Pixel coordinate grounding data
++++

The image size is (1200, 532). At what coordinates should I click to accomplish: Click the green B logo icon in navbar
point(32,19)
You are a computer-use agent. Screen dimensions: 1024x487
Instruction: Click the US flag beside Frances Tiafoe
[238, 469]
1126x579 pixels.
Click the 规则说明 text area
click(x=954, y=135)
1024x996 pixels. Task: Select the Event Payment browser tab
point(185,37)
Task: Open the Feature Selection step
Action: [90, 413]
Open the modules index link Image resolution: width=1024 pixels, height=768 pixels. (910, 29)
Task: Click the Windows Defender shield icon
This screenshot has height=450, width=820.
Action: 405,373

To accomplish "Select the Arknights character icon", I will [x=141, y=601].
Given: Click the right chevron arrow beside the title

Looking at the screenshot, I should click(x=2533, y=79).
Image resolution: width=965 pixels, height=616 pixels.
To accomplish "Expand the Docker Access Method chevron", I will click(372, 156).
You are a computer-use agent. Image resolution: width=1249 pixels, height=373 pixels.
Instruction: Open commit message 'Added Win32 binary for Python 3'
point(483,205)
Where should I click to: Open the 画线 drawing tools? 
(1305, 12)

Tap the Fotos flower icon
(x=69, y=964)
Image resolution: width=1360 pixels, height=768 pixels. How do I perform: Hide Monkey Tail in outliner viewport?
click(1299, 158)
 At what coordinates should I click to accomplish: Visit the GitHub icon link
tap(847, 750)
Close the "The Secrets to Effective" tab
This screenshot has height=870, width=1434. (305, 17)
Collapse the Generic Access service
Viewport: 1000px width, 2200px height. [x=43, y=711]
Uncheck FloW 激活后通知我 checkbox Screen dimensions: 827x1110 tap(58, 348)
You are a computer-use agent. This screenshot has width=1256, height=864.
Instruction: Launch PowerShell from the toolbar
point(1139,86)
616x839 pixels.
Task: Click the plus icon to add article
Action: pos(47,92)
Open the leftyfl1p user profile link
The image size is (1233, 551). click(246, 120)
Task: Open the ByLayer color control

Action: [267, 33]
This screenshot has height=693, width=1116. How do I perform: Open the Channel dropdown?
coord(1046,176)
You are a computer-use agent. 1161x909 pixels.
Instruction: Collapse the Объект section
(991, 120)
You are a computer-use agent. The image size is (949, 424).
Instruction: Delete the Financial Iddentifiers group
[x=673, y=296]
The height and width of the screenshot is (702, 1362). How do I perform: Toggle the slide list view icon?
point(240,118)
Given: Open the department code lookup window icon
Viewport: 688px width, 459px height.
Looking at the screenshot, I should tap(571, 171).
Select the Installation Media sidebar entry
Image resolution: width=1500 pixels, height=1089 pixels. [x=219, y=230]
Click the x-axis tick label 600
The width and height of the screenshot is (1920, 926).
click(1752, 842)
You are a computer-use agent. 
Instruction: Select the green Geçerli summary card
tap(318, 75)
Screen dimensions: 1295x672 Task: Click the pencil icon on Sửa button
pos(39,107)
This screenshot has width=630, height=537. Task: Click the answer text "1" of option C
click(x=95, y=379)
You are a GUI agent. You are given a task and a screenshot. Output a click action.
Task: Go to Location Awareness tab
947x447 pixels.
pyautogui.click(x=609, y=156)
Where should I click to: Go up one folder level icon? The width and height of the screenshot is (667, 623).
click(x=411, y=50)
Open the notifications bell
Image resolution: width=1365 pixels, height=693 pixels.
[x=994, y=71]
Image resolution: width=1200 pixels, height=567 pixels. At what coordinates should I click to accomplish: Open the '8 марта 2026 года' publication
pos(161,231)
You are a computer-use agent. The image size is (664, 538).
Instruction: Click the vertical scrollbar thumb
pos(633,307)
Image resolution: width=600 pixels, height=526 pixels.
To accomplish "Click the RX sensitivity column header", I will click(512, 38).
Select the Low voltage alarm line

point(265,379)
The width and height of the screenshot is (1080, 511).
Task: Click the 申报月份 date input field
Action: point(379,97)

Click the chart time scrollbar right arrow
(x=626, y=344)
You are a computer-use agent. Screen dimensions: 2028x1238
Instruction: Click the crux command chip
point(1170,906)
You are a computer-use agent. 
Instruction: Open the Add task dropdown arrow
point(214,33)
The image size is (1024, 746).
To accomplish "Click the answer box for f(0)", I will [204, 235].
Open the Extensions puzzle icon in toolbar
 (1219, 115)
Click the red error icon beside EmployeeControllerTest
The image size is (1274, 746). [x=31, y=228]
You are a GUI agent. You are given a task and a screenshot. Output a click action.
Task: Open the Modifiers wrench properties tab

++++

*Exercise instructions:* Among the records above, find each line holding the string "will" and pull it out.

*Exercise output:*
To accomplish "Select the Arknights character icon", I will [x=141, y=601].
To accomplish "Expand the Docker Access Method chevron", I will click(372, 156).
To accomplish "Click the RX sensitivity column header", I will click(512, 38).
To accomplish "Click the answer box for f(0)", I will [204, 235].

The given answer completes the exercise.